What’s missing here? Perhaps the opposite of pleasure is not pain exactly, but a specific kind of pain, the kind inherent in seeking virtue. Why do we not avoid this kind of pain as well, as a general rule?

The Individual’s path is painful because virtue is the opposite of pleasure, as Empire is opposite of the Individual.

That may sound like a notion of the Stoics, yet I’m definitely Dionysian by nature. It is not for the backache or the sweat or the frustration that I garden. It is for the fruits of my labor. It is for the care I’m able to show to the soul and soil and the hope that my efforts grow beyond my finite existence and wisdom. It is the pain of true ‘virtue seeking’.

I want them all, all my fruits, not out of selfishness, but to distribute at my preference and at my leisure and not according to the dictates or conveniences of Empire.
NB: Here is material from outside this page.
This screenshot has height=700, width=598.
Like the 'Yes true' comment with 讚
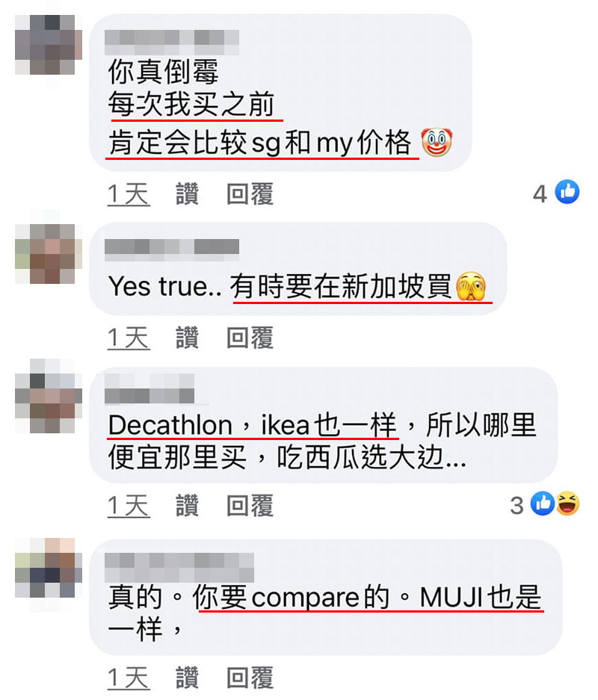(187, 338)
And yet, Empire is not my enemy. We may fight, or dance, but I do not wish Its collapse. Specifically, I wish It to continue to increase the virtue of the Individual. Even though I know that requires significant pain.

I have been amazed by the incredible virtue of some of those I’ve found along my Individual course.

The following comes from the latest post of one of these Virtuosos, Gavin Mounsey. I like Gavin not only for his beautiful photos and keen mind and wholesome work, there are many others who fit that bill. What I find most unique about him is, he doesn’t bypass the dirty work. That is rare in my experience. He stays focused on the good, on the light, on the solutions, but not at the expense of the hard truth. It’s a tough balance I know.

24 Reasons You Should Start a Garden in 2024

The magic of the bumblebee, amazing!

“Taking steps to embrace food sovereignty and a path that consciously nurtures symbiotic relationships are ways of living that are synonymous with a more happy, passionate and creative life. As our basic survival needs become fulfilled through our own “hands-on work” and skills, it frees up a lot more time to pursue the things we are truly passionate about in life. Embracing that self-sufficient lifestyle is so much more fulfilling than working ‘for the man” getting a pay check of digital fiat currency, trading it with 5 different middle men to get our food, water, energy and fulfill our transportation needs. It really does improve not only the quality of life, but the perception of what is meaningful in one’s life. It effects our very psychological foundations as we rediscover the simple joys in life. It helps us move away from the hyper-distracted, over-stimulated, digital chemical culture that has built up around us and allows us to let go of greed and materialism by truly coming to know the beauty of planting a seed in the soil, nurturing it to grow, and reaping what we sow.”

“Now is the time to reaffirm our alliances with the living Earth, to nurture new symbiotic relationships with the soil, people, plants and fungi in our local communities. Human empires rise and fall, and history teaches us that when they fall, it is those that know how to grow/forage for their own food, medicine and preserve it, that survived.”

“We can create oasises of health, resilience, and abundance in each of our communities… we can become the solution, break from dependence on centralized systems and help others to do the same. It begins with the soil and the seeds and it evolves into nurturing symbiotic connections with those whom we share our communities with. Each of us can embody the medicine that the land and our communities need too survive and thrive though the tough times ahead.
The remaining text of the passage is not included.